Also, additional activities were performed during the review of Fill and Vent Verification Procedures for ECCS Systems that were associated with TI 2515/177, Managing Gas Accumulation in Emergency Core Cooling, Decay Heat Removal, and Containment Spray Systems. These activities are described in bullet

.2 of this section.

Documents reviewed are listed in the Attachment to this report.

This inspection constituted four routine surveillance testing samples, one inservice testing sample, one reactor coolant system leak detection inspection sample, and one containment isolation valve sample as defined in IP 71111.22, Sections -02 and -05.

b. Findings

No findings of significance were identified.

.2 Fill and Vent Verification Procedures Associated with Temporary Instruction 2515/177,

Managing Gas Accumulation in Emergency Core Cooling, Decay Heat Removal, and Containment Spray Systems.

a. Inspection Scope

The inspectors verified that procedures were acceptable for the following systems:

  • Units 1&2 CS; and

The inspectors reviewed procedures used for conducting surveillances and determination of void volumes to ensure that the void criteria was satisfied and will be reasonably ensured to be satisfied until the next scheduled void surveillance (TI 2515/177, Section 04.03.a). Also, the inspectors reviewed procedures used for filling and venting the following conditions which may have introduced voids into the subject systems to verify that the procedures acceptably addressed testing for such voids and provided acceptable processes for their reduction or elimination (TI 2515/177, Section 04.03.b).
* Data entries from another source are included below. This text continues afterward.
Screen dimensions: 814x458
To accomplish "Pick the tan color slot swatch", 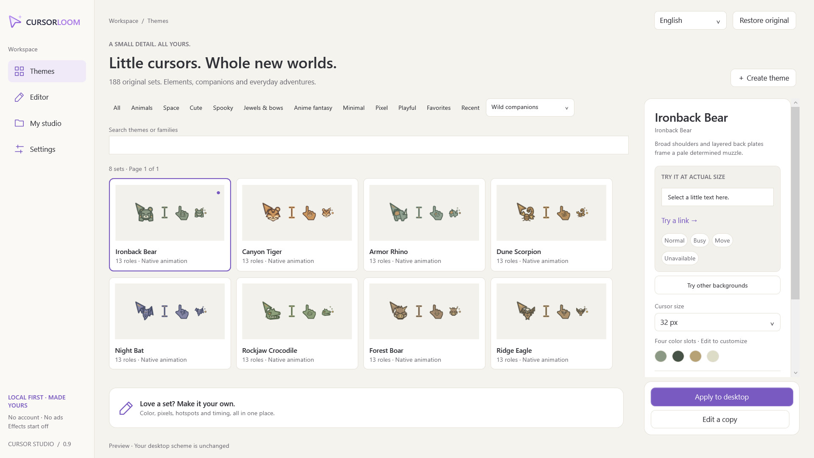I will coord(695,356).
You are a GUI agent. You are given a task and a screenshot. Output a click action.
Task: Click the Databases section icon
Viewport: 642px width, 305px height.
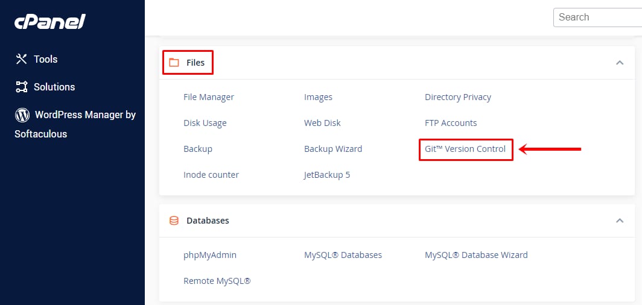click(x=174, y=221)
Specifically, the inspectors verified that:

  • Gas intrusion prevention, refill, venting, monitoring, trending, evaluation, and void correction activities were acceptably controlled by approved operating procedures (TI 2515/177, Section 04.03.c.1);l
  • Procedures ensured the system did not contain voids that may jeopardize operability (TI 2515/177, Section 04.03.c.2);
  • Procedures established that void criteria were satisfied and will be reasonably ensured to be satisfied until the next scheduled void surveillance (TI 2515/177, Section 04.03.c.3);
  • The licensee entered changes into the CAP as needed to ensure acceptable response to issues (TI 2515/177, Section 04.03.c.5); and
  • Procedures included independent verification that critical steps were completed (TI 2515/177, Section 04.03.c.6).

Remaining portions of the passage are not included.